- Abbreviation: PŽK
- Leader: Boško Ničić
- Founded: 15 November 2006
- Dissolved: 2 September 2017
- Merged into: Serbian Progressive Party
- Headquarters: Zaječar
- Ideology: Regionalism Decentralization

Website
- www.zivimzakrajinu.org.rs (archived)

= I Live for Krajina =

I Live for Krajina (Живим за Крајину) was a regionalist political party in Serbia, centered in the Timok Valley (known as Timočka Krajina in Serbian) in the eastern part of the country. Its leader was Boško Ničić. The party won two mandates in the National Assembly of Serbia in the 2012 Serbian parliamentary election as part of the United Regions of Serbia (URS) alliance.

==History==
Boško Ničić founded "I Live for Krajina" in Zaječar in 2006. The party contested the 2007 Serbian parliamentary election on the electoral list of the Serbian Renewal Movement, which did not cross the threshold to win representation in the assembly. Subsequently, Ničić joined with the leaders of other regionalist parties and G17 Plus to create the United Regions of Serbia.

The URS list won sixteen mandates in the 2012 parliamentary election, and two "I Live for Krajina" candidates were elected: Ničić, who had received the fourth list position, and Ivan Joković, who was fourteenth. Ničić resigned from the assembly on 5 September 2012, as he was also the mayor of Zaječar and could not hold a dual mandate; his replacement was Rajko Stevanović.

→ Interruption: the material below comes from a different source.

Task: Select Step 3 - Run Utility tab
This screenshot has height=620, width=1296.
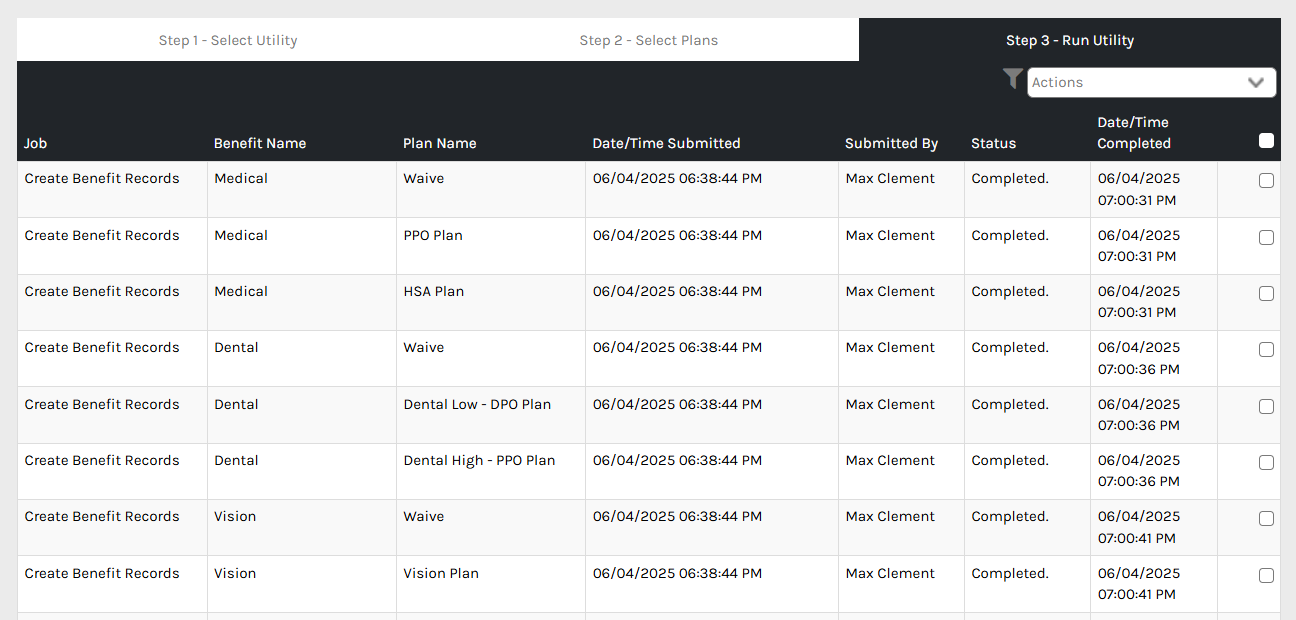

The United Regions of Serbia became a unified political party in 2013, and all of its member parties, including "I Live for Krajina", were merged into it at the republic level. The URS failed to cross the electoral threshold in the 2014 Serbian parliamentary election, lost its assembly representation, and subsequently dissolved. Ničić later brought "I Live for Krajina" into an alliance with the Democratic Party for the 2016 parliamentary election; the Democratic list won sixteen seats in the assembly, and Ničić, who appeared as the highest-ranked member of his party in the twenty-third position, was not returned.

Ničić joined the Serbian Progressive Party in 2017, taking much of the membership of "I Live for Krajina" with him.